» **Provided text**

Wyden Statement on Senate Floor on Competition Bill TRIPS Waiver Amendment
As Prepared for Delivery
Mr. President, my colleague Senator Crapo has brought forward an amendment to the competition bill before. It deals with the Biden administration’s announcement that it would participate in negotiations on intellectual property and the coronavirus vaccines. His amendment also goes beyond the current crisis and adds roadblocks to any improvements to any other trade agreements in the future. I oppose Senator Crapo’s amendment. I’m offering an alternative, which the Senate will vote on shortly.
The fact is, even though COVID is receding in the U.S., the virus will still be a danger to Americans as long as there are outbreaks and mutations happening around the world. That’s a big reason why the Biden administration is working hard to increase vaccine production and distribution as quickly as possible – in the U.S. and around the world. It’s also why the administration announced its intention to participate in negotiations over the vaccine IP waivers.
The U.S. trade representative will be in charge of our participation in those negotiations. Senator Crapo’s amendment would tie up USTR in bureaucratic red tape and reporting for many months before they could speak to any of our trading partners about this issue.
Ambassador Tai and the Biden administration recognize that the TRIPS waiver is not going to end the pandemic overnight. However, the American people and countries around the world cannot afford the delay the Crapo amendment would cause.
The Crapo Amendment would also put USTR in a straitjacket, making it extremely difficult, if not impossible, to negotiate fixes or modifications to any trade agreement, for any reason.
It would make the process for modifying an agreement more difficult than getting into that agreement in the first place. That would be a big roadblock to improvements that could raise standards for workers and the environment.

» **Data provided**
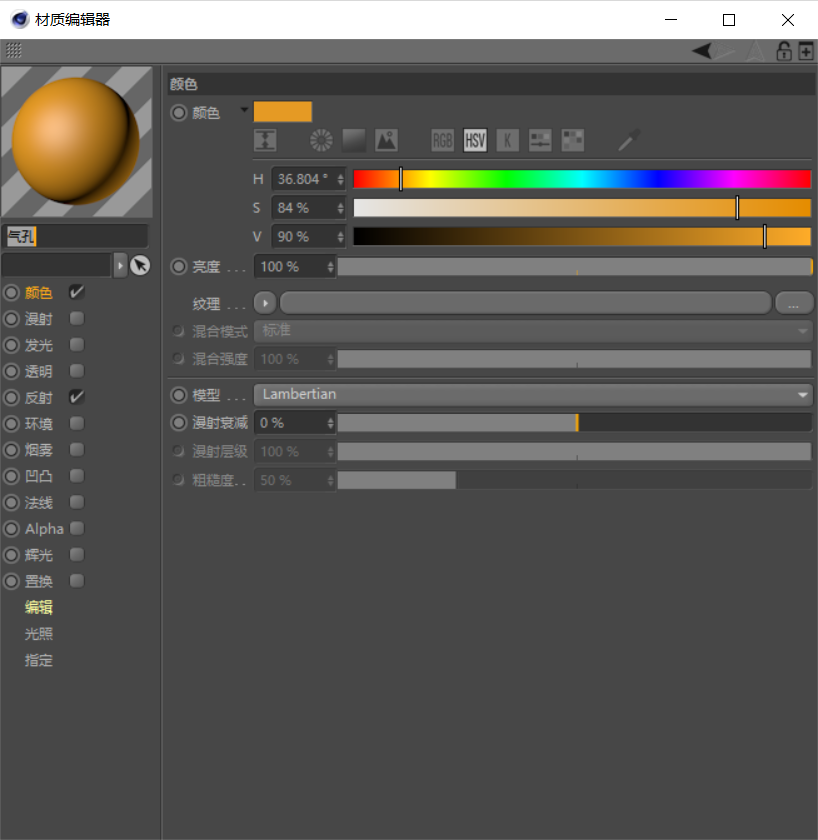Open the 纹理 texture arrow menu

point(265,303)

» **Exercise tasks**
a - Output the part of the floor statement that opens with the words containing "Wyden Statement on" and closes with "vote on shortly.".
b - Answer these from the floor statement:
(i) Who will be in charge of U.S. participation in the vaccine IP waiver negotiations?
(ii) According to the floor statement, what do Ambassador Tai and the Biden administration recognize about the TRIPS waiver?
(iii) Which senator brought forward the amendment that the speaker opposes?
c - List every person named in the floor statement, including its heading.
Nothing in the material matters here.

» **Expected outputs**
a -
Wyden Statement on Senate Floor on Competition Bill TRIPS Waiver Amendment
As Prepared for Delivery
Mr. President, my colleague Senator Crapo has brought forward an amendment to the competition bill before. It deals with the Biden administration’s announcement that it would participate in negotiations on intellectual property and the coronavirus vaccines. His amendment also goes beyond the current crisis and adds roadblocks to any improvements to any other trade agreements in the future. I oppose Senator Crapo’s amendment. I’m offering an alternative, which the Senate will vote on shortly.

b -
(i) The U.S. trade representative.
(ii) That it is not going to end the pandemic overnight.
(iii) Senator Crapo.

c -
Wyden
Crapo
Biden
Tai